It was during these years that La Colomba started to gain recognition for the cultural activity that surrounded it, and with that recognition came the requests for contributions and involvement by way of sponsorship. Therefore, in 1942, having arrived at the Academy and being aware of the lack of teaching material for students, Arturo Martini had banked on Deana and a few other friends involved in collecting, such as Benno Geiger, Aldo Camerino and Astolfo de Maria, in order to gain donations to buy paints and clay. In July 1944 the request then arrived from the “The Organisation for the Welfare of War Evacuees” to contribute a work for public auction to raise funds for the evacuees who were kept in the Napoleonic Wing of the Procuratie. Deana donated a painting depicting flowers by Luigi Donzelli, a young artist who would debut a month later in the “14th Art Exhibition of the Syndicate of Fine Art” in the very same Napoleonic Wing.

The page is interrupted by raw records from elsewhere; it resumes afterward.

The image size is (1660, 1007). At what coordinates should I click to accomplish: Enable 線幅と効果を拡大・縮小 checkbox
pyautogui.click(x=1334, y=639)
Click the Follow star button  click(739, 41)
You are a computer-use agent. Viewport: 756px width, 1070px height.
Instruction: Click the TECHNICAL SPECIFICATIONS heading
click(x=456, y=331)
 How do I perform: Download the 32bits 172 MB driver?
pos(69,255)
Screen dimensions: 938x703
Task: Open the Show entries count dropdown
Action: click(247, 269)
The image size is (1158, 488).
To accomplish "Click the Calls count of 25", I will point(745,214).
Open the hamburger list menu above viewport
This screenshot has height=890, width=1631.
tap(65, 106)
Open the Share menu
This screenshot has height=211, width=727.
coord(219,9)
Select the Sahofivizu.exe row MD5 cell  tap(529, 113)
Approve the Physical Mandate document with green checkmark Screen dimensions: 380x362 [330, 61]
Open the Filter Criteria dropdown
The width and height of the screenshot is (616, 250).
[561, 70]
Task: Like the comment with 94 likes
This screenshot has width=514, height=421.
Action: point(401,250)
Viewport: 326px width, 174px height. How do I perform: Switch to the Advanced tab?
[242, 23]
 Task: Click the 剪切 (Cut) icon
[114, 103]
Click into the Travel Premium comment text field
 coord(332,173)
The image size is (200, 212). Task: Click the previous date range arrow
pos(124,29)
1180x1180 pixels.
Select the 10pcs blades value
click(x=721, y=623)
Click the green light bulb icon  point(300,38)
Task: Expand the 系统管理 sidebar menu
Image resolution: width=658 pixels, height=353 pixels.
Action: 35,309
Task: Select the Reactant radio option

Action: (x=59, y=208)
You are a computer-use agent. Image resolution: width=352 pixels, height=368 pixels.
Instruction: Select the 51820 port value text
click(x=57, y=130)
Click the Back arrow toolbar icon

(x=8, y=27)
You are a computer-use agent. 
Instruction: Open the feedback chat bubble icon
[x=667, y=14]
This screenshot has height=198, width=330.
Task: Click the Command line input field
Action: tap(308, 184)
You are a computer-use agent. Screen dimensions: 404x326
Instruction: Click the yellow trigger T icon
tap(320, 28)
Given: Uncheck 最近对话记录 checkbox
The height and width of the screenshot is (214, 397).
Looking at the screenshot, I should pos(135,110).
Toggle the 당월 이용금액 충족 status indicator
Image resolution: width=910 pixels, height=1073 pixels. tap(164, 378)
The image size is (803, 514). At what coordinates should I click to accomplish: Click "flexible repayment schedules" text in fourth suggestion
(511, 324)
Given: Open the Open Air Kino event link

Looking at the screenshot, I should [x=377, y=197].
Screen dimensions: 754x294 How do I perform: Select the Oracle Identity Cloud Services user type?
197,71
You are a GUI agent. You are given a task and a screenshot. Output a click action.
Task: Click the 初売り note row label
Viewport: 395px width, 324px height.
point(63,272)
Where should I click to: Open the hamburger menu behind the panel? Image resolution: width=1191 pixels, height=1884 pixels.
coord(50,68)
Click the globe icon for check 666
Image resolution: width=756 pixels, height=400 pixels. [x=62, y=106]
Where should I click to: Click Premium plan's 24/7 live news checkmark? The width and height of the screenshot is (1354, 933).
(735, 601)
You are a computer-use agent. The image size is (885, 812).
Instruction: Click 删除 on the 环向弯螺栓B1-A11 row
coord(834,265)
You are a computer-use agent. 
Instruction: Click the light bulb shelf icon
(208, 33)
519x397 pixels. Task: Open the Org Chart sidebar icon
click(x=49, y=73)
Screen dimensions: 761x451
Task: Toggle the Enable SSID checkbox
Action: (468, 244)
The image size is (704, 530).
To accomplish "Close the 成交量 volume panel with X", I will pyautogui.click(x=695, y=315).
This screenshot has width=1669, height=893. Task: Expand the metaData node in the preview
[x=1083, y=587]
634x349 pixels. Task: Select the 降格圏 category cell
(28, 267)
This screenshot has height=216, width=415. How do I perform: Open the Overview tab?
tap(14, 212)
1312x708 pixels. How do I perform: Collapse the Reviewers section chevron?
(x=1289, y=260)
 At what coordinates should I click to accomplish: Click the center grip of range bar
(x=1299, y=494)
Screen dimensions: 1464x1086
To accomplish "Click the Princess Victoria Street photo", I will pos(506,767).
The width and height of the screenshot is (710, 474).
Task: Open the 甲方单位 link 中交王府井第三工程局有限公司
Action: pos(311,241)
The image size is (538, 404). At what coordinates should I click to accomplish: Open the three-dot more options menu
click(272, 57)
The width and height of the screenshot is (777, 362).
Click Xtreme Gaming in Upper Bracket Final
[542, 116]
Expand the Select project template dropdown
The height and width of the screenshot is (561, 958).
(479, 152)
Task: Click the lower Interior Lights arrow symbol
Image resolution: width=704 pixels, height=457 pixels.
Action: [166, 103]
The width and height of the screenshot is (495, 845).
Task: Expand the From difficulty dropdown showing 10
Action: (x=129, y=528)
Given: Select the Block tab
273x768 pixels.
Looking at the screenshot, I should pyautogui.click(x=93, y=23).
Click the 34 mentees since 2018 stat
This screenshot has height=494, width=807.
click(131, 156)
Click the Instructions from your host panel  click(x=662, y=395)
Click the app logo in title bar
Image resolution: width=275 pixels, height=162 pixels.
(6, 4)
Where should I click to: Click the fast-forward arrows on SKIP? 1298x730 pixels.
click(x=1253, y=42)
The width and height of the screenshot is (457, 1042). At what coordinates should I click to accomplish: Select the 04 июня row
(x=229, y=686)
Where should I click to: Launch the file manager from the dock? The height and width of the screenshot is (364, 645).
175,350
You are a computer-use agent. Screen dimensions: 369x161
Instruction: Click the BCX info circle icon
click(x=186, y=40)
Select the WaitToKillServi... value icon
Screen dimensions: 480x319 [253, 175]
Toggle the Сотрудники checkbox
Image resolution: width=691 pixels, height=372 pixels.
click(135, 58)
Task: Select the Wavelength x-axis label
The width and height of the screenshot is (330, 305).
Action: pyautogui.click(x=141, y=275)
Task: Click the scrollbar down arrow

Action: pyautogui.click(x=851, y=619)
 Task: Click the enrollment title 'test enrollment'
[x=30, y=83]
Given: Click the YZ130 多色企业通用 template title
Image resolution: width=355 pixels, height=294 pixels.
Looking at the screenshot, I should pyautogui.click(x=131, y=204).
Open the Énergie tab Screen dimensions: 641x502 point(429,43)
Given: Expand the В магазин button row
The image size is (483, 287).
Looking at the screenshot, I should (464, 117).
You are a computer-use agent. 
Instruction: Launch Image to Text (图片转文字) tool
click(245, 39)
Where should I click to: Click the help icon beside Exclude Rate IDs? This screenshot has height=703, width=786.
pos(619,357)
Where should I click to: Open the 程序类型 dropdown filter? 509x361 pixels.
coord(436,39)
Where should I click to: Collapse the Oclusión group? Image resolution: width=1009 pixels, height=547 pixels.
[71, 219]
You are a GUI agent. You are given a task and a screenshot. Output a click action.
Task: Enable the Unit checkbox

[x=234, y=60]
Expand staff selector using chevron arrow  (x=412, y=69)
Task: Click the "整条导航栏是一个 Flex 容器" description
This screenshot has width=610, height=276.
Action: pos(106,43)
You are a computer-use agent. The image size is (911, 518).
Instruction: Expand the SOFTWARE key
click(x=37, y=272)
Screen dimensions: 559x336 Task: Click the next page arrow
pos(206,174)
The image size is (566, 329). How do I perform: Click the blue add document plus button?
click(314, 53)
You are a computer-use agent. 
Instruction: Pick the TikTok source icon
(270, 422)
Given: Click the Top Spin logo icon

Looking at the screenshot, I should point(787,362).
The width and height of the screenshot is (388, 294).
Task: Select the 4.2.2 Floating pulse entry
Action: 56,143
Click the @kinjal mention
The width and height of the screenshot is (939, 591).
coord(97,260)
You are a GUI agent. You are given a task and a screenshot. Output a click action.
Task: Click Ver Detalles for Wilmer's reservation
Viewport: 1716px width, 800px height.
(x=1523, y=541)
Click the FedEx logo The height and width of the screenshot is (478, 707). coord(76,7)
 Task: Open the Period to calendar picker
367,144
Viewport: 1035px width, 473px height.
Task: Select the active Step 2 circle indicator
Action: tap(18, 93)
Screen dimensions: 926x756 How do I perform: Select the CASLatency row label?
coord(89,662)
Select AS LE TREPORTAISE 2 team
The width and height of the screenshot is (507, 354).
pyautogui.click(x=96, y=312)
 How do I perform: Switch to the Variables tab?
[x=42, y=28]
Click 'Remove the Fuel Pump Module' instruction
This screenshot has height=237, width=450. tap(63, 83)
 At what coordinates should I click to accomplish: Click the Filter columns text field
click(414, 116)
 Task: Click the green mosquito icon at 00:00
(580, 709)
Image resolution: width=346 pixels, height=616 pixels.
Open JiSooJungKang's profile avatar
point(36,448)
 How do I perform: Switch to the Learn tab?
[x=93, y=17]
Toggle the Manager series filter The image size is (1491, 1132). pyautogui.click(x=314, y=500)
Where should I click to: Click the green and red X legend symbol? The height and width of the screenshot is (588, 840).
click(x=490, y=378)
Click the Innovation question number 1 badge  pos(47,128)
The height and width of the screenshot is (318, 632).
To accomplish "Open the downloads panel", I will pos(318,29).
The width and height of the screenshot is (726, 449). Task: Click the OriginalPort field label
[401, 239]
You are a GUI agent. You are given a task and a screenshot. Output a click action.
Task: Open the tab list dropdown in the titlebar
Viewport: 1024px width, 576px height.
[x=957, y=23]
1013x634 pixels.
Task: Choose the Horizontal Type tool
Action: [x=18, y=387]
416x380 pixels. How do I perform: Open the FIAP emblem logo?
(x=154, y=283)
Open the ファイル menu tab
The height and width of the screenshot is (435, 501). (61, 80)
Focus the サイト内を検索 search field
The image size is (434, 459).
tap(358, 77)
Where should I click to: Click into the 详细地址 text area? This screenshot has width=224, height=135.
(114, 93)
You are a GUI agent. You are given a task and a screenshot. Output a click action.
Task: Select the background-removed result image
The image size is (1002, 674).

Amongst all the figures who were part of Venetian art scene during those years, Filippo de Pisis always rose above the others. The worries about the war in progress and about the frequent bomb raids that were happening in Milan (where the artist was then residing, in Via Rugabella) did not appear to bother de Pisis in the slightest. And whilst Venice was starting to draw people to her shores from all over, the painter continued to travel without making any arrangements, oblivious to it all. De Pisis was absorbed in his art, which evidently represented a world in which any concerns outside of the aesthetic were forbidden access. He only arrived in Venice in August 1942, and his first port of call was at the home of Diego Valeri, who had Massimo Campigli and his pregnant wife, Giuditta, as guests at the time. By the time of de Pisis’s stay in Venice, Deana was in all likelihood already in possession of two of the most beautiful and outstanding pieces in his collection of Campigli’s work: The Theatre and The Four Sisters, both from 1940. The choice of these works fits in at the start of the 1940s to a new collecting trend; within figure painting there was a tendency to favour more delicate female portraits, with a strong sense of solidity within the composition of the image. An example of this is seen in the painting The Four Sisters, portraying the female figures as enchantress-like femme fatales, yet at the same time conveying a reassuring sense of intimacy. It is perhaps precisely in order to admire the works of his friend (hanging on the walls of Deana’s restaurant) that de Pisis decided to take lunch there, taking along with him his pet parrot, Coco. This happened on 1st September, just two days following his arrival in Venice, having spent the morning with his cousin Maria Costilde and Campigli himself, visiting his personal room at the Biennale. It was only on 21st August 1943, almost a month after the fall of fascism was announced and during the chaos that was Badoglio’s forty five days of rule that the artist decided to move to Venice for good, due to the increasingly unstable situation in Milan.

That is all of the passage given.